**What the exercise asks:**
Within the records below, filter for lines carrying the word "screenshot" and copy them.

--- Data for this task Enclosed Below ---

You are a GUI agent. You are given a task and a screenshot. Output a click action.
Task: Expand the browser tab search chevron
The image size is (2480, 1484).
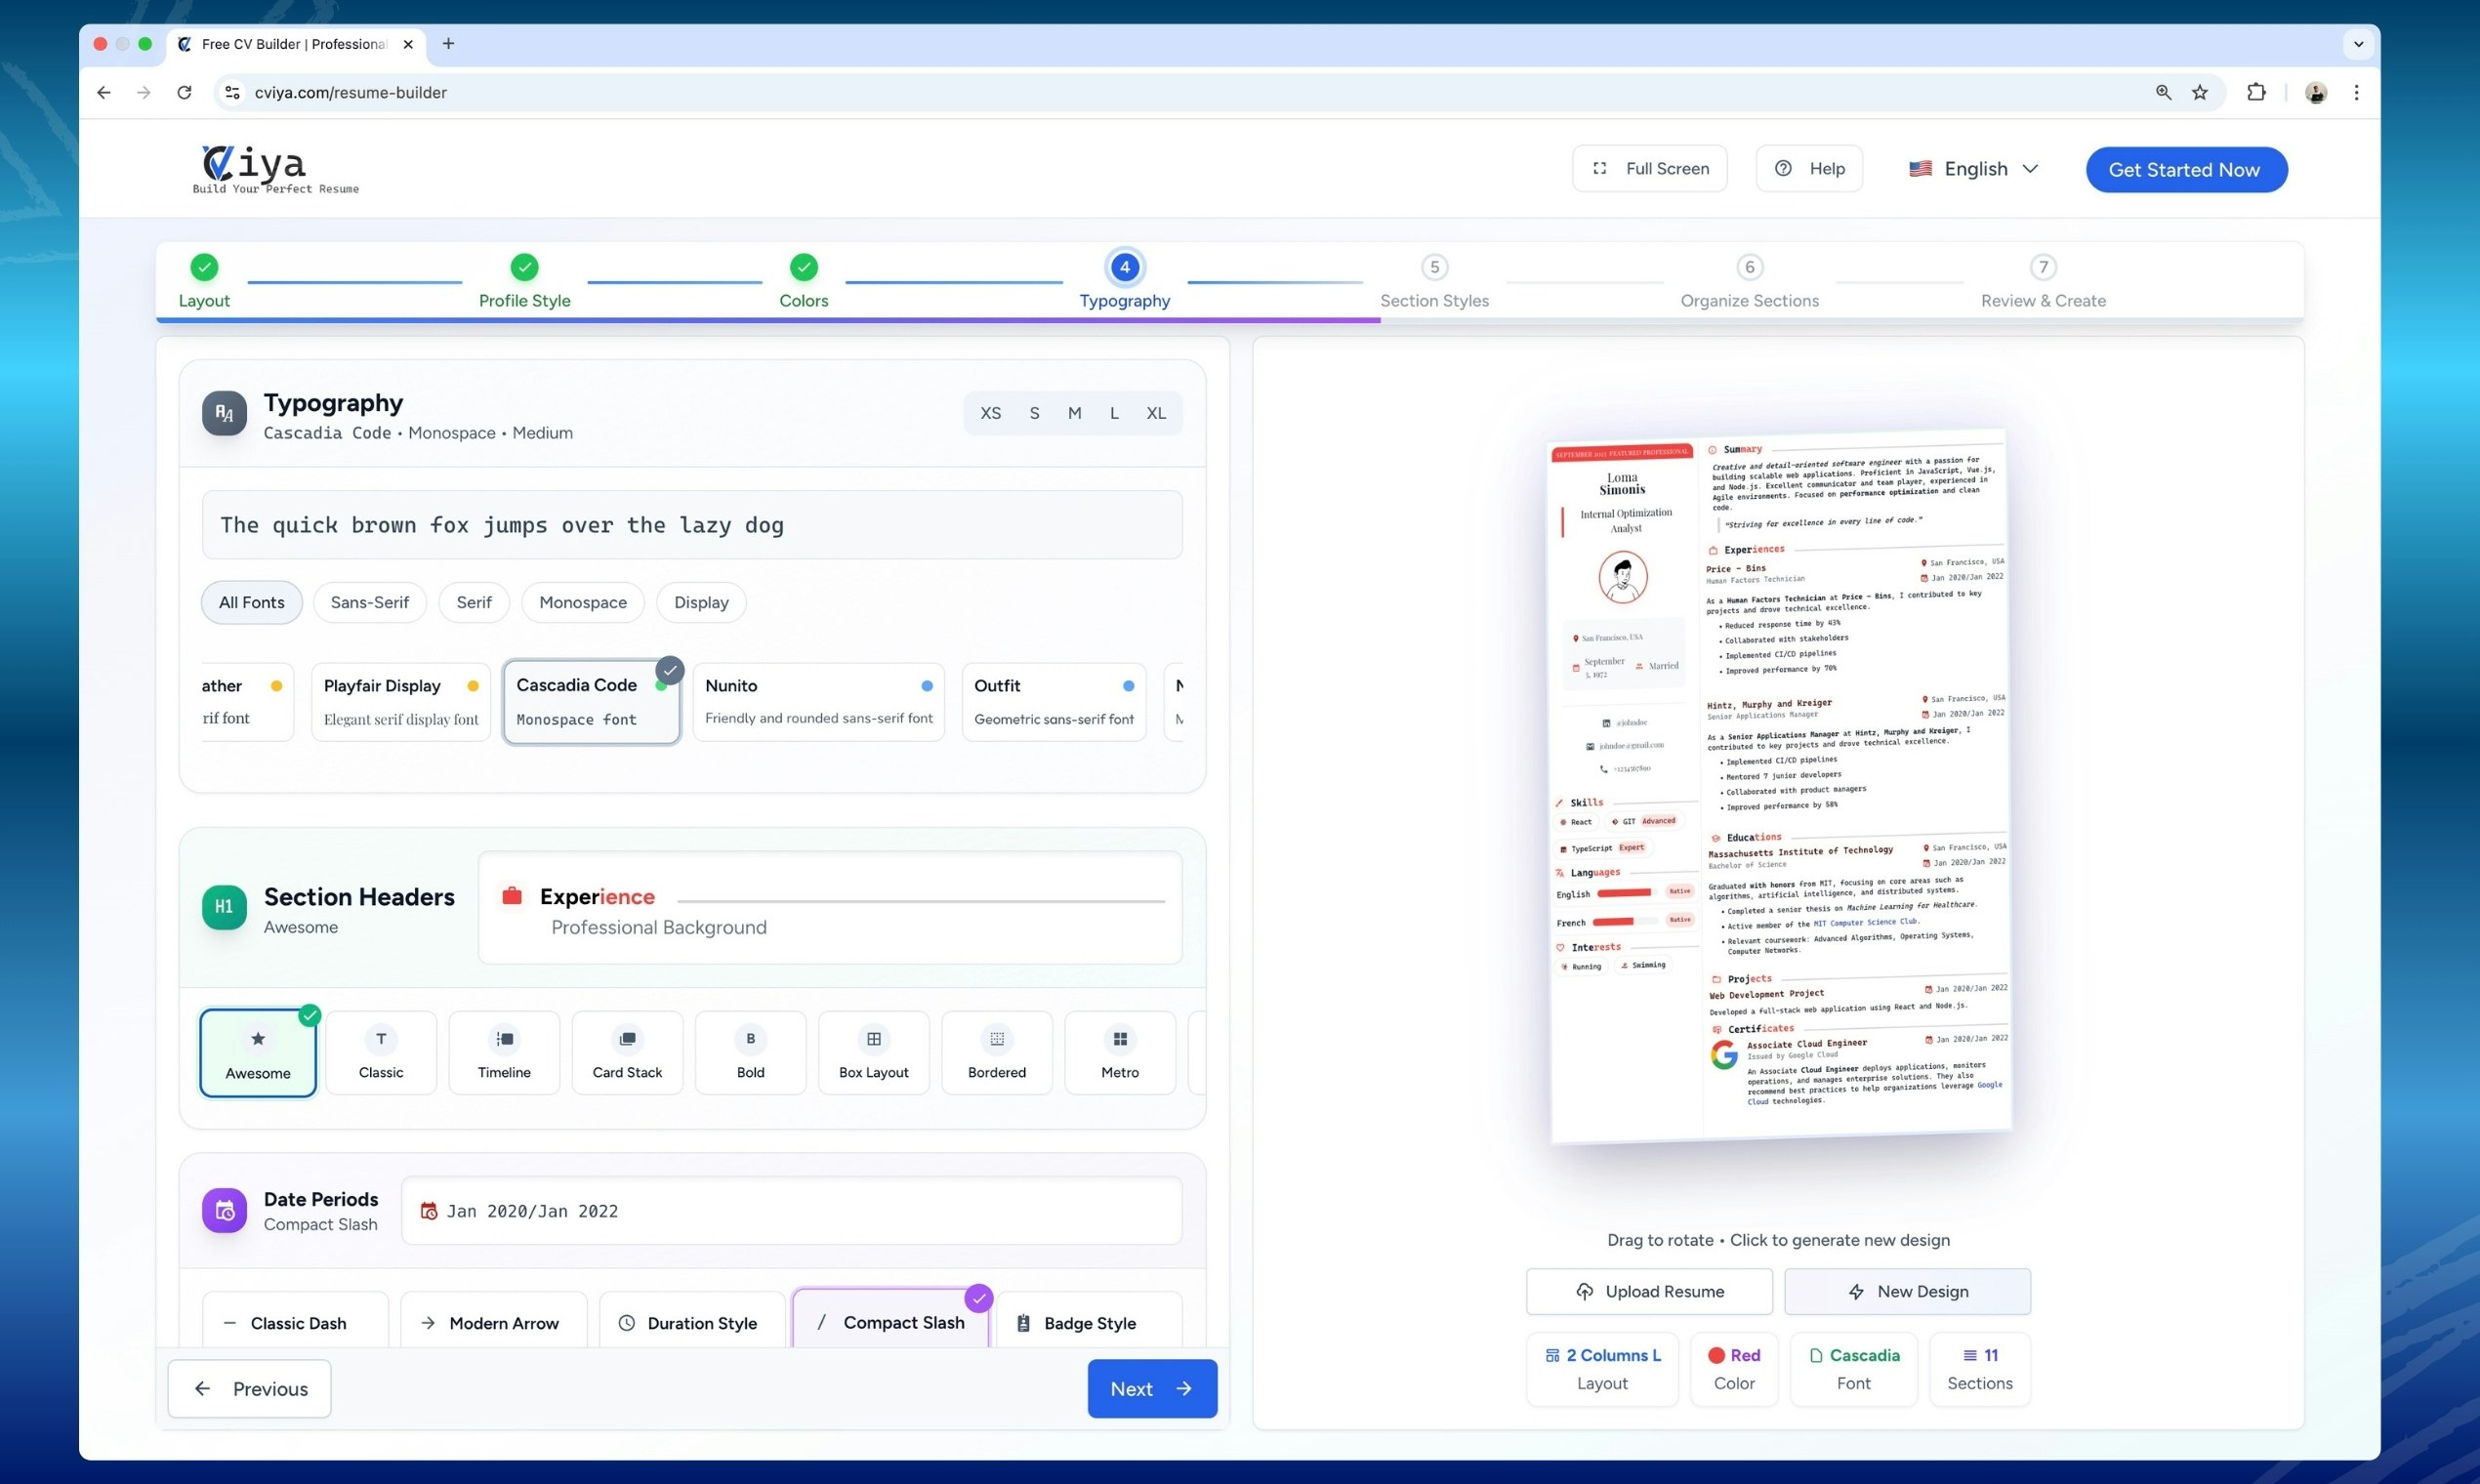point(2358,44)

--- End of Enclosed Data for this task ---
--- Data for this task Enclosed Below ---

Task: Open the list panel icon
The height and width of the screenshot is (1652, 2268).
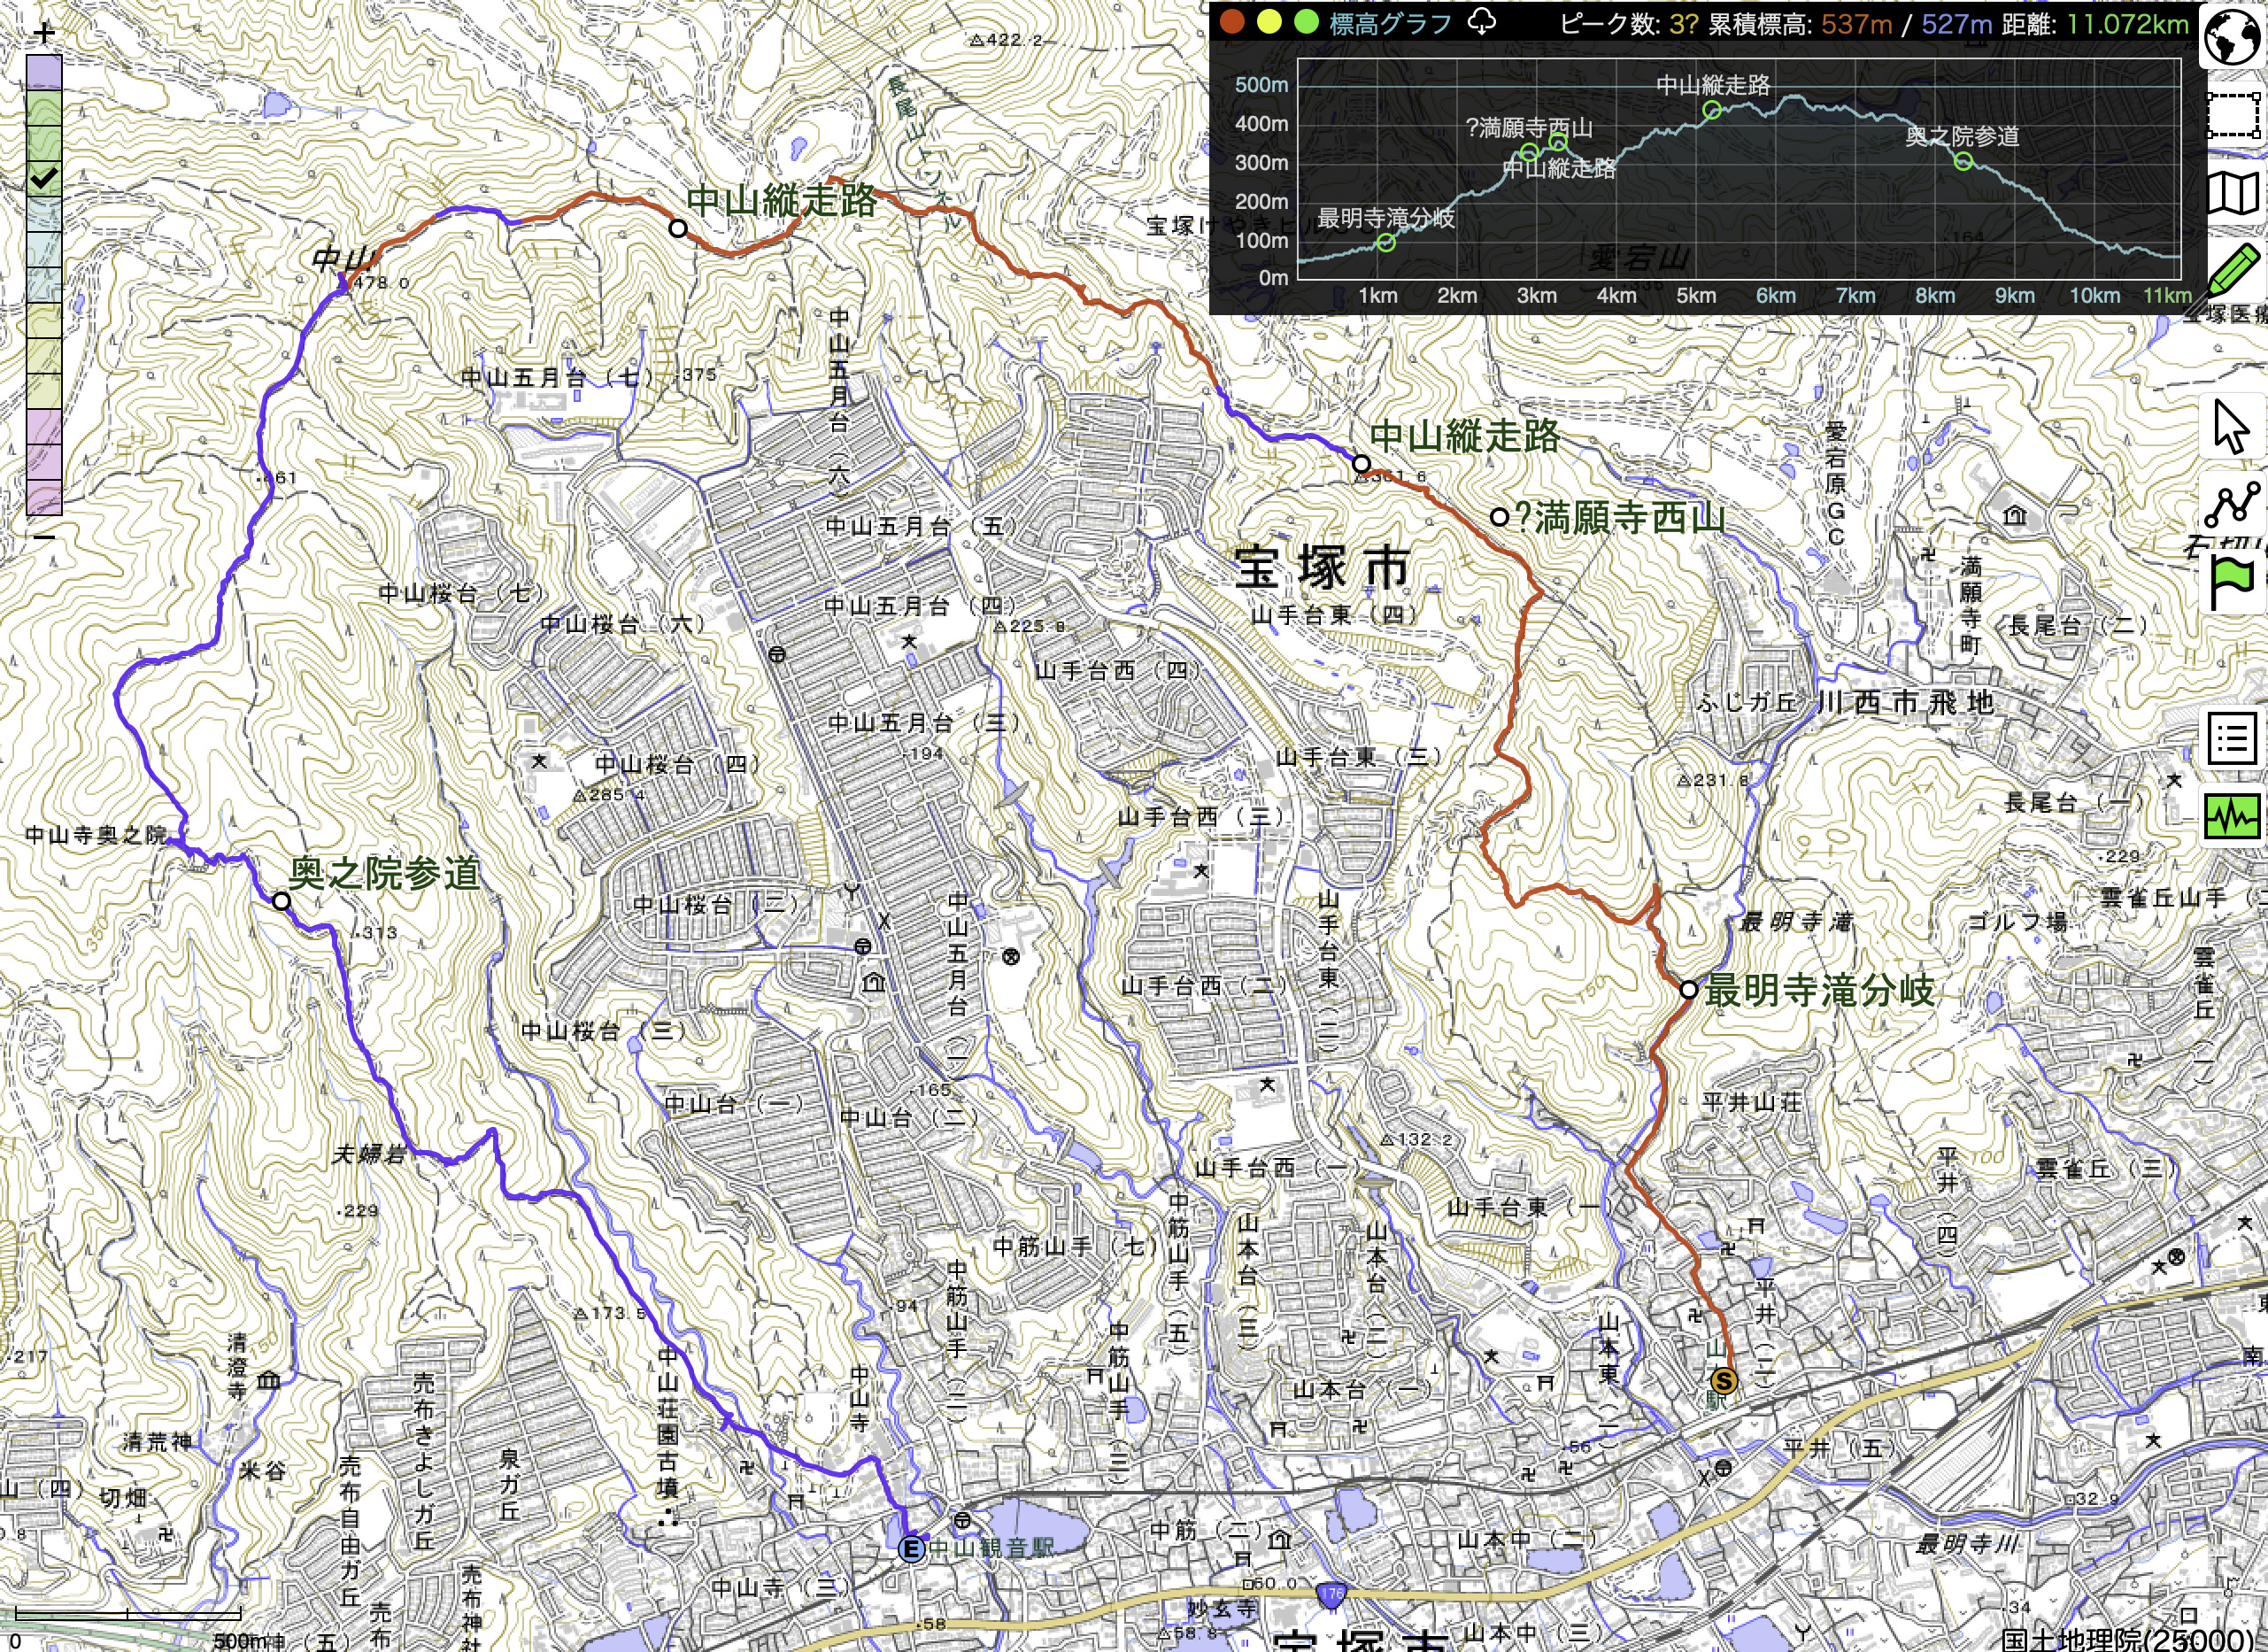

--- End of Enclosed Data for this task ---

**Exercise result:**
You are a GUI agent. You are given a task and a screenshot. Output a click action.
The height and width of the screenshot is (1652, 2268).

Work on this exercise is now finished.